* [Brief A]: Do these statements agree with the article on hospital computer records? Answer yes or no for each, quoting the deciding words. (i) Connie Delaney directs the Office of Nursing & Health Informatics at the University of Iowa. (ii) Mercy home care nurses must wait until they return to the hospital to send in patient information. (iii) Peg Bradke works at Mercy Hospital.
* [Brief B]: According to the article on hospital computer records, who makes up the point of care documentation task force at Mercy Hospital?

* [Document text]:
------------------------------------------------------------------------

David Hack, Freelance Writer


 

Access to instant data speeds care

Imagine a time when following an accident, a micro-chip embedded in a person’s wrist could be scanned and the emergency personnel would immediately have an up-to-date medical record to help determine the appropriate treatment. Each of us would carry our medical record with us and could receive treatment no matter where we were without waiting for a hospital to transfer information. Or imagine a patient at home linked electronically to a hospital and all vital signs monitored and treatment prescribed accordingly. These kinds of medical practices will someday be possible, according to Connie Delaney, Ph.D., RN, FAAN, Director of the Office of Nursing & Health Informatics at the University of Iowa. “In the United States, since the early ’90s we’ve been on a very fast track to establish an electronic health record,” Delaney adds.

“Information is so much more accessible,” says Peg Bradke, R.N., M.A., and executive director of the heart center at St. Luke’s Hospital in Cedar Rapids. “This will improve patient care; it will improve critical thinking skills, because the nurse will be able to put lots of information together to quickly communicate with others.”

This increased use of technology impacts the quality of patient care especially during admission, while receiving direct nursing care and at discharge.

Admission

When you are admitted to the hospital, you are required to provide information about yourself, your health history and symptoms of health-related problems.

“In the past, one of the common complaints we got from patients is that we’re always asking the same questions over and over again,” says Pamela Manor, RN, clinical analyst at Mercy Hospital in Cedar Rapids. With new computer systems, if you’ve ever been admitted to the hospital before, the information from that visit is simply verified and updated.

“Even if the patient hasn’t been admitted to the hospital before, but has been to a Mercy Clinic, that information is available to the departments of the hospital,” adds Carol Watson, Ph.D., RN, and senior vice president of clinical services at Mercy Hospital.

Direct Care

While the patient is in the hospital, nurses gather information daily about such things as blood pressure, temperature, respiration, weight, and what is eaten.

“This information is entered into the patient’s record and a physician can access it without having to find a particular nurse or a particular piece of paper,” explains Bradke.

If the patient has lab work done, an X-ray, and is given medications, the doctor doesn’t have to wait for the separate pieces of paper to follow the patient; “Even if the paper chart is in radiology with the patient, the doctor can use the computer to see what meds the patient is taking and whatever else he needs to know. The doctor doesn’t have to wait for the chart,” Bradke says.

Discharge

When a patient is discharged from the hospital, instructions are given that list such things as procedures to be followed and medications to be taken.

“In the past, the paper copy of records was sent down to the records room. If a patient called with a question after being discharged, they would have to wait until the records were retrieved before the question could be answered. Now it can be dealt with as soon as the patient’s history is brought up on the computer,” says Bradke.

“Instructions are more legible, prescriptions are printed and easy for the pharmacist to read,” adds Manor.

Quality nursing is “about listening to the patient and being responsive,” according to Delaney. Informatics is a term applied to training nurses and other medical personnel “who know about computer science, who know about information science and then have a special set of skills and knowledge to help develop the applications that work.”

At Mercy Hospital, for example, there is a “point of care documentation task force composed of nurses, designing systems for nurses, so it works the best for them,” says Manor. These nurses meet with the software designers regularly to help coordinate the development of the hospital’s technology system. This helps ensure that the system will be designed to be usable by those who use it the most, the nurses, who will then be able to provide better patient care.

Computerized records are also used for home care visits. If a patient continues to need home care, “our home care department is fully automated,” explains Watson. “They have an electronic record. In the morning the home care nurse links in through the telephone and loads in patient information, goes to visit patients, and while visiting their patients enters information and can several times (during the visit) reconnect by telephone and send it back to the hospital.”

------------------------------------------------------------------------

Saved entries
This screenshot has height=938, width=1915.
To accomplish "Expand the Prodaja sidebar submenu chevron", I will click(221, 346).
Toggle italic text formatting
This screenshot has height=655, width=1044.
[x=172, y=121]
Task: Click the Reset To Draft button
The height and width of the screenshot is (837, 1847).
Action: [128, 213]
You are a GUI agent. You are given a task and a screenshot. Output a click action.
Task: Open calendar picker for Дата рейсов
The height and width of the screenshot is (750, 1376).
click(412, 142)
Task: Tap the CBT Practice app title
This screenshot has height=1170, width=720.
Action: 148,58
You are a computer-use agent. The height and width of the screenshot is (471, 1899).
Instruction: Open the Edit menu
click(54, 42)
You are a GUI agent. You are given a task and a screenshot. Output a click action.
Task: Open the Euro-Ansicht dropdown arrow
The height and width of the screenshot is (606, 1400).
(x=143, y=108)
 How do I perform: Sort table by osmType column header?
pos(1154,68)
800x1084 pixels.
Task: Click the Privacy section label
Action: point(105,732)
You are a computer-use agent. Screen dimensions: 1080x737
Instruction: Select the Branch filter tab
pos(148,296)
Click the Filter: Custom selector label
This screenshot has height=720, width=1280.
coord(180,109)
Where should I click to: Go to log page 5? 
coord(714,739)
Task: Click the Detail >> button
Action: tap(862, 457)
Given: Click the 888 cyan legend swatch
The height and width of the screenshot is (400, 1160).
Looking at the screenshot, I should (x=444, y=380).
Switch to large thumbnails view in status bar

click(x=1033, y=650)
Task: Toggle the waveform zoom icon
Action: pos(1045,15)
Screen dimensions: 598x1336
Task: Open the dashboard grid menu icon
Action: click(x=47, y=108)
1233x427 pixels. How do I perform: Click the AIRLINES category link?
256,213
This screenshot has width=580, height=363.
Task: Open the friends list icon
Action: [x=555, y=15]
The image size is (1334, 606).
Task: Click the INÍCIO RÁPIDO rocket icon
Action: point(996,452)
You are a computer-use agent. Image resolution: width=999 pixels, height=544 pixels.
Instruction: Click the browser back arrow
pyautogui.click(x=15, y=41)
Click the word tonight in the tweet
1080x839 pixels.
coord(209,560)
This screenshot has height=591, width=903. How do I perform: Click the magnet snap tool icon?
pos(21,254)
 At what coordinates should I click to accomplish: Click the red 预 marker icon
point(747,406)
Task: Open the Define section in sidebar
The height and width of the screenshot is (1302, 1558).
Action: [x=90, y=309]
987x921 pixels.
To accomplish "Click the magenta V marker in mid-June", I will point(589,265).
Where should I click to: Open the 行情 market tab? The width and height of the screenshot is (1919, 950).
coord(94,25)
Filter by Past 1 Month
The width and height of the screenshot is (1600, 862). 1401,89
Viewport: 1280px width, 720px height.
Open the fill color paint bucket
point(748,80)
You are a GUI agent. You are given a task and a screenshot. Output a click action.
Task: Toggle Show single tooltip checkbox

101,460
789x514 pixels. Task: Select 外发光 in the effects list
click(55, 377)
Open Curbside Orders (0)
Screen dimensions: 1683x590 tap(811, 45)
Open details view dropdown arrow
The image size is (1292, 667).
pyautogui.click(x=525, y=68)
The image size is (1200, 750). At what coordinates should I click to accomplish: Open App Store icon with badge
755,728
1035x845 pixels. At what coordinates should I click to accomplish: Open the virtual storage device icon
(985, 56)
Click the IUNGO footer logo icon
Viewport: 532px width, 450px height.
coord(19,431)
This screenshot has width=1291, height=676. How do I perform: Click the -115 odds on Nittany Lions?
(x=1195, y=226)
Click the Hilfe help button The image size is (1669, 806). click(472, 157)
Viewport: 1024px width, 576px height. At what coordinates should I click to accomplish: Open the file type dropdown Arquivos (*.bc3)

------------------------------------------------------------------------

* [Response area A]:
(i) Yes: "Director of the Office of Nursing & Health Informatics at the University of Iowa"
(ii) No: "can several times (during the visit) reconnect by telephone and send it back to the hospital"
(iii) No: "executive director of the heart center at St. Luke’s Hospital in Cedar Rapids"

* [Response area B]: Nurses, who design systems for nurses.